You can see the relevant lines of the code here (lines 106 to 120 of n.ttest
):
unbalanced = {
df <- n.start - 2
c <- (mean.diff/sd1) * (sqrt(k)/(1 + k))
tkrit.alpha <- qt(conf.level, df = df)
tkrit.beta <- qt(power, df = df)
n.temp <- ((tkrit.alpha + tkrit.beta)^2)/(c^2)
while (n.start <= n.temp) {
n.start <- n.start + 1
tkrit.alpha <- qt(conf.level, df = n.start -
2)
tkrit.beta <- qt(power, df = n.start - 2)

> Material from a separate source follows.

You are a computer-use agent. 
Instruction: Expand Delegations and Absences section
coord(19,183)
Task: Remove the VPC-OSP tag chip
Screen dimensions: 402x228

n.temp <- ((tkrit.alpha + tkrit.beta)^2)/(c^2)
}
n1 <- n.start/(1 + k)
n2 <- k * n1
In your case:
library(samplesize)
vals = data.frame(
affected = c(1, 2),
mean = c(-0.8007305, 4.5799913),
sd = c(7.887657, 6.740781),
length = c(57, 16))
power <- 0.90
alpha <- 0.05
mean.diff <- vals[1,2]-vals[2,2]
sd1 <- vals[1,3]
sd2 <- vals[2,3]
k <- vals[2,4]/(vals[1,4]+vals[2,4])
k <- vals[2,4]/vals[1,4]
design <- "unpaired"
fraction <- "unbalanced"
variance <- "equal"
# Get the sample size
tt1 = n.ttest(power = power,
alpha = alpha,
mean.diff = mean.diff,
sd1 = sd1,
sd2 = sd2,
k = k,
design = design,
fraction = fraction,
variance = variance)
You can see that:
assertthat::are_equal(ceiling(tt1$`Sample size group 1`*tt1$Fraction),
tt1$`Sample size group 2`)